In the late 1960s and early 1970s The Guild became more politicised, reﬂecting a widespread spirit of revolt among young people, particularly students, which resulted in some bitter and violent confrontations across the western world. This manifested itself in Liverpool in a series of protests, mostly harmless, against either internal matters (the lecture system, student representation, etc) or external issues such as apartheid, nuclear testing or US policy in Vietnam.
Things became more serious in 1970 culminating with the resignation of The Guild Executive and the now infamous Senate House ‘sit-in’. Around 300 students occupied the building, preventing staff, including the Vice- Chancellor and the Registrar, from entering, and paralysing the administration of the University.
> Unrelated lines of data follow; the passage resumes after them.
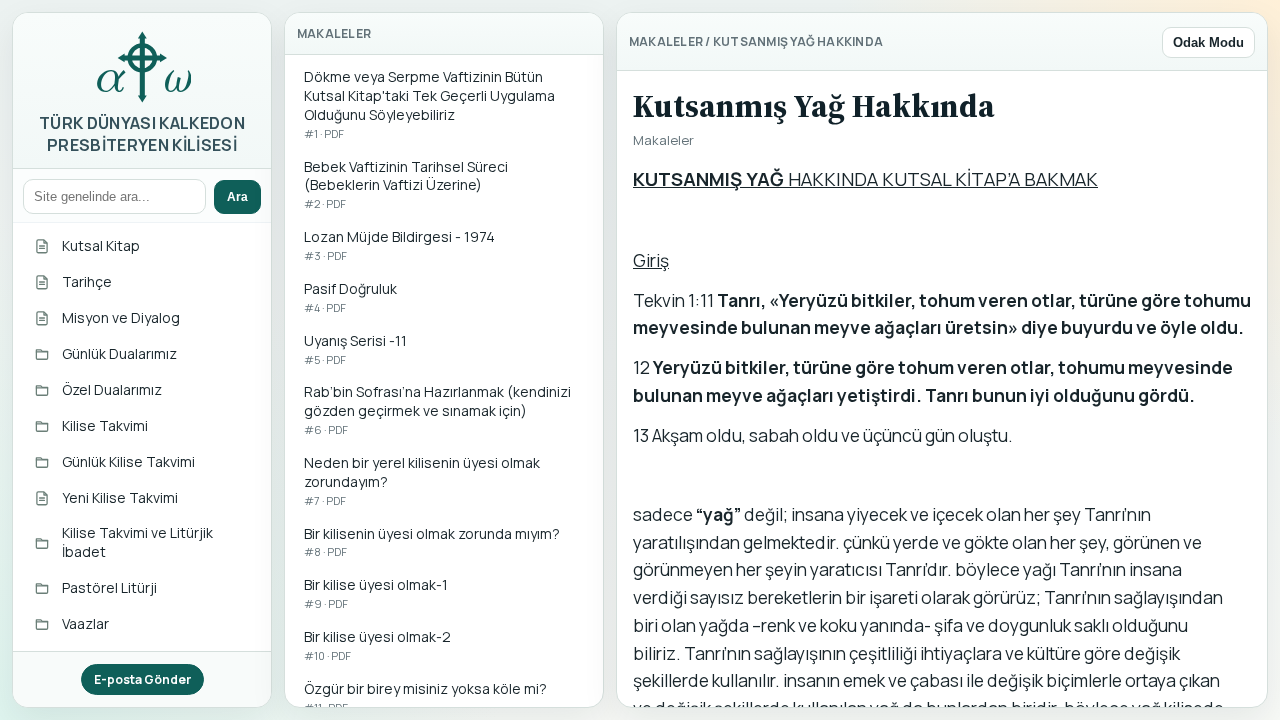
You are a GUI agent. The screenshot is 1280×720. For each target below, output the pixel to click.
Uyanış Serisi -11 (355, 349)
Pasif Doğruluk (350, 297)
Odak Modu (1208, 42)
The protesters had a number of grievances including alleged University participation in preparations for chemical and biological warfare, investment in South Africa and secret ﬁles on the political views of staff and students.
The authorities reacted quickly but quietly, securing alternative accommodation for the displaced staff, and leaving the students to their protest without involving the police or law courts. Ten days after the occupation began; the University announced that ten of the ringleaders were to appear before the Board of Discipline. The following day, the remaining 150 protesters marched out, ending the occupation. One of those disciplined was broadcaster Jon Snow - who was suspended and never resumed his studies in Liverpool, but received an honorary degree with grace in 2011.